▶ WHAT THE TASK REQUIRES
Extract every line below that contains the word "agent".

====== INFORMATION GIVEN ======

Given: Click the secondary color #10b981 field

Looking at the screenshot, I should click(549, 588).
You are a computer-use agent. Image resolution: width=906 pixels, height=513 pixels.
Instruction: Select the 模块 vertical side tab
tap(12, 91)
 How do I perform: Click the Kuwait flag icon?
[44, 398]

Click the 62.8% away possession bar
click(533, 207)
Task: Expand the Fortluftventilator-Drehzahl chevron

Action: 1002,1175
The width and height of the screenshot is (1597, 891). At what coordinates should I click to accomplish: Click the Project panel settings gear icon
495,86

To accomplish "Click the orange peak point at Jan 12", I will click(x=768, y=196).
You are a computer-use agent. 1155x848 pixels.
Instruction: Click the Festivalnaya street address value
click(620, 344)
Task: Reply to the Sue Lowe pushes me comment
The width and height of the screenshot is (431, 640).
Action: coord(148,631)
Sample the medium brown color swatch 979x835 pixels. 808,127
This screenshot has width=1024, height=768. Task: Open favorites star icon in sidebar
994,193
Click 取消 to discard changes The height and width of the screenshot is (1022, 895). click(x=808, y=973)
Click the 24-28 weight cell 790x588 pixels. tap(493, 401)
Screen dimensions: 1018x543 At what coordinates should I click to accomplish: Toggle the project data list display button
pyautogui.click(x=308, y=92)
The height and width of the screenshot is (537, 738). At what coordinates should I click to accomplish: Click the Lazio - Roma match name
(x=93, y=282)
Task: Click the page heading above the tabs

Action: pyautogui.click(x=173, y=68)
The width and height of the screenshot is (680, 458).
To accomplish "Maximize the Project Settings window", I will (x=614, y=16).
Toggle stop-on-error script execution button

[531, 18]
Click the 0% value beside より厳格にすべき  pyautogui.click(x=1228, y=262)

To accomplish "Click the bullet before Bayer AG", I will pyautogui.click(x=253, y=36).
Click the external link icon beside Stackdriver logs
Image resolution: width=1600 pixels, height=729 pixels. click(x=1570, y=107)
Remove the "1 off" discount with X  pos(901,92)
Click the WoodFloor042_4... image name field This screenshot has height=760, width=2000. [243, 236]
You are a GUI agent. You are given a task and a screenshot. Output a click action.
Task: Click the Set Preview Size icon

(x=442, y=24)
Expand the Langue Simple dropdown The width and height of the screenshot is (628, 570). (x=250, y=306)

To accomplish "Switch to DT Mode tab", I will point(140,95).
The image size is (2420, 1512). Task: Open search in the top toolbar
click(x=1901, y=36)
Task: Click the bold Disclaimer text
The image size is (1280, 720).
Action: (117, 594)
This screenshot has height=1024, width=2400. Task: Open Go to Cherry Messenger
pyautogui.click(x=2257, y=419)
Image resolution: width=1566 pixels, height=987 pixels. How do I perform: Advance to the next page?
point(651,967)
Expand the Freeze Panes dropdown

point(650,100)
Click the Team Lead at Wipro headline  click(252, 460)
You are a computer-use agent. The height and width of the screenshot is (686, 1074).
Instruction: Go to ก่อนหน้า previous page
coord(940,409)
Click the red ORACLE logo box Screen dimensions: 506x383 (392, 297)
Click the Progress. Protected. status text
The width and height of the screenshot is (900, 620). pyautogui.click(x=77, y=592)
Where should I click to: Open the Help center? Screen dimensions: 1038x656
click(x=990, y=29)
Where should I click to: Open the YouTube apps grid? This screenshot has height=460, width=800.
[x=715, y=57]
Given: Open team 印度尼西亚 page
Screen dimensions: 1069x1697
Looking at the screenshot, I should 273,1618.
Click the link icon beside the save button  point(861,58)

======

▶ ANSWER SECTION
You are a computer-use agent. Image resolution: width=906 pixels, height=513 pixels.
You are a computer-use agent. 1155x848 pixels.
You are a GUI agent. You are given a task and a screenshot. Output a click action.
You are a computer-use agent. The height and width of the screenshot is (686, 1074).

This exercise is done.